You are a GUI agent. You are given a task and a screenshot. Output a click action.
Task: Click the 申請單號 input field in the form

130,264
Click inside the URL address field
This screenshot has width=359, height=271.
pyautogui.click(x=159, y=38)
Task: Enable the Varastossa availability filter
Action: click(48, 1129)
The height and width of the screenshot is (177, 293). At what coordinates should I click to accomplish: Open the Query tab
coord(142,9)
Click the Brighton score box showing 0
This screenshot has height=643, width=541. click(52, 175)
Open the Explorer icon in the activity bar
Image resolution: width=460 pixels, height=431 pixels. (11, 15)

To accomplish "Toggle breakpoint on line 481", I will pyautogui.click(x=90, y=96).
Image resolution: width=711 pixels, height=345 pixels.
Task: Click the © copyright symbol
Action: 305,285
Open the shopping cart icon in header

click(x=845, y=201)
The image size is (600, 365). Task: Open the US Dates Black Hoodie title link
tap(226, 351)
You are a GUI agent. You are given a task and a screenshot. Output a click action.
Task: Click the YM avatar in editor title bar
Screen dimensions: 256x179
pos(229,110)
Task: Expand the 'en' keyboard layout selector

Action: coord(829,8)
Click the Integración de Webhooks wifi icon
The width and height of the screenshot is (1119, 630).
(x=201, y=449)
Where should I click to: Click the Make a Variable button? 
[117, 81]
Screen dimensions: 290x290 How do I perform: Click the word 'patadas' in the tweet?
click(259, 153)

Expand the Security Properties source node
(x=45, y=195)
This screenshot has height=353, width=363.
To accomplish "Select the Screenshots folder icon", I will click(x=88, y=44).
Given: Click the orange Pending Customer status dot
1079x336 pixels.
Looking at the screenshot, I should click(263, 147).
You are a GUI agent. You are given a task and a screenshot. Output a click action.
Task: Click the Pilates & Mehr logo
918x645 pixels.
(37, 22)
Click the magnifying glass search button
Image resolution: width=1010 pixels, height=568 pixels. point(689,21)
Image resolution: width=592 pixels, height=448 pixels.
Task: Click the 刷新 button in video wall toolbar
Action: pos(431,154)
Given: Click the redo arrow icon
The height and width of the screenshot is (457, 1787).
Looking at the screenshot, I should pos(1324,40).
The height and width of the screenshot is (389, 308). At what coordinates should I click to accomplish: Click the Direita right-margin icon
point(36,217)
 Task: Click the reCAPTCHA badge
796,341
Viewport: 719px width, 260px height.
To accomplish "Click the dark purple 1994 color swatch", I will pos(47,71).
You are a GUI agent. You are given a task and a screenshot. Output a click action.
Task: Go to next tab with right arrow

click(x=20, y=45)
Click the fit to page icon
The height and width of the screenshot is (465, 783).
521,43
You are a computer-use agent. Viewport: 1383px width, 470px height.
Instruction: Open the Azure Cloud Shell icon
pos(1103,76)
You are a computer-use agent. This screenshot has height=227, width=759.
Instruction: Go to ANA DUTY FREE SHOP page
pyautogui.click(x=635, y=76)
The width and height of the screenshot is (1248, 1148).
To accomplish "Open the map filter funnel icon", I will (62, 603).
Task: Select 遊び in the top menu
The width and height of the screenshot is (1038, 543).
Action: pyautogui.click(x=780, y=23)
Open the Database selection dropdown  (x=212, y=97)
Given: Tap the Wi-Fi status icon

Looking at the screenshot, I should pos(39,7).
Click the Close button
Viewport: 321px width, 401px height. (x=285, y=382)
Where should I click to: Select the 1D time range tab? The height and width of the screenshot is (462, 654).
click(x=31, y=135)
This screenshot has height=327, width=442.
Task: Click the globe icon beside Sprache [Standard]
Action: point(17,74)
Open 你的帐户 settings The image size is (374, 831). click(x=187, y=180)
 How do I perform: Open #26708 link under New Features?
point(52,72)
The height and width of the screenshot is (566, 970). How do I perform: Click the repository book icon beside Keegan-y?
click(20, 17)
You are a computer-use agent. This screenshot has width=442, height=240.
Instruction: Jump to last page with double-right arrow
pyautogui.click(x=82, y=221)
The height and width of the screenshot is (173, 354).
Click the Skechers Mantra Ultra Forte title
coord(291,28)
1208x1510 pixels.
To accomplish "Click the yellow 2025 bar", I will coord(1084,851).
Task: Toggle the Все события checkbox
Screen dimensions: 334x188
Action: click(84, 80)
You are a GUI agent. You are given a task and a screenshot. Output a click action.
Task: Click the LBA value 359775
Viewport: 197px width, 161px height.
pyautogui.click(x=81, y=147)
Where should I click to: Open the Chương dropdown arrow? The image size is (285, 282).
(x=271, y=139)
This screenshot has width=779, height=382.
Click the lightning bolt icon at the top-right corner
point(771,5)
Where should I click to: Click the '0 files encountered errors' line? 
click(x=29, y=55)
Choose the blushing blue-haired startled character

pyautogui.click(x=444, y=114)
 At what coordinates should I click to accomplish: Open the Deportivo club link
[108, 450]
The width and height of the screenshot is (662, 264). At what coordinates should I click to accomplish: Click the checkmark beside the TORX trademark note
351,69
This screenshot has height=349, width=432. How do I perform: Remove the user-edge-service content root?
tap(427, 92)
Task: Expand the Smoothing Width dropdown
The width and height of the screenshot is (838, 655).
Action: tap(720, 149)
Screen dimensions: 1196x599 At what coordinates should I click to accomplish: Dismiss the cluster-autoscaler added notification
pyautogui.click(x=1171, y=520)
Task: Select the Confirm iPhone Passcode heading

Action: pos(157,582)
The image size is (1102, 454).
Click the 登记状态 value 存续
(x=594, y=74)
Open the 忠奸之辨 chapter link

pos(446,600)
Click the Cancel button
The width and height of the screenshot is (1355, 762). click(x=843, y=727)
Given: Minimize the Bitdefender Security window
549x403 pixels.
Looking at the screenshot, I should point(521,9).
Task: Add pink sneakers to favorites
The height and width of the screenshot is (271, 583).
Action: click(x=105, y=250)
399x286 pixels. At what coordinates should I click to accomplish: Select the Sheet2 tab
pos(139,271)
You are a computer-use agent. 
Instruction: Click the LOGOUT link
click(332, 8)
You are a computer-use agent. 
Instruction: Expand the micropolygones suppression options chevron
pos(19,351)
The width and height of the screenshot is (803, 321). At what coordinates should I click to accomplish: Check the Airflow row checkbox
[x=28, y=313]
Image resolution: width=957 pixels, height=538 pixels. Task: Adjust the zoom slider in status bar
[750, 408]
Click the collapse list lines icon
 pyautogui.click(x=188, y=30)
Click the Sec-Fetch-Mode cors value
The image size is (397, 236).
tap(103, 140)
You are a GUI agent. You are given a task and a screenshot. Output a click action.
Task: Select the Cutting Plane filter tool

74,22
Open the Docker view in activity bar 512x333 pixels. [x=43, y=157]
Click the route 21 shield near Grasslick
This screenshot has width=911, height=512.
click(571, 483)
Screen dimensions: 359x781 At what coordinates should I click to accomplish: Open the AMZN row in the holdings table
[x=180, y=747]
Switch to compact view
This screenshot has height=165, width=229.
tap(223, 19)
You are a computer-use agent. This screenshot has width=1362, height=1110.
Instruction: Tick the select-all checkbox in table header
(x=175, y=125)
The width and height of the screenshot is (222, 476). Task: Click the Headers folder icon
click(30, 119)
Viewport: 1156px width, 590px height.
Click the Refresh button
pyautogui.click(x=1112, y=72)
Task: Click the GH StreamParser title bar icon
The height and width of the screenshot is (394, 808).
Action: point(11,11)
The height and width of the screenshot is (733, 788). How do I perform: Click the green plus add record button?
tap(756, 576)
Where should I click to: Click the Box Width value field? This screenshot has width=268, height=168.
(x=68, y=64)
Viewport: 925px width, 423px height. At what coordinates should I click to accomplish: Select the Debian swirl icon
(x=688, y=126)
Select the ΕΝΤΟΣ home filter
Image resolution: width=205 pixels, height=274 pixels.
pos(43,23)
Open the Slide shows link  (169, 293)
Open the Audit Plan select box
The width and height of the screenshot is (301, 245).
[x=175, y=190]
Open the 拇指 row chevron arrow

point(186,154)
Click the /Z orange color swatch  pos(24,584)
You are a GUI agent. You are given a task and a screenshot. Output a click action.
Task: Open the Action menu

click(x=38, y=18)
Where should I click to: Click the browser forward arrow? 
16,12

#### [YOUR TASK]
Check every line of the records above for the string "orange". Copy those that hold it.

#### [SOLUTION TO THE PROBLEM]
Given: Click the orange Pending Customer status dot
Click the /Z orange color swatch  pos(24,584)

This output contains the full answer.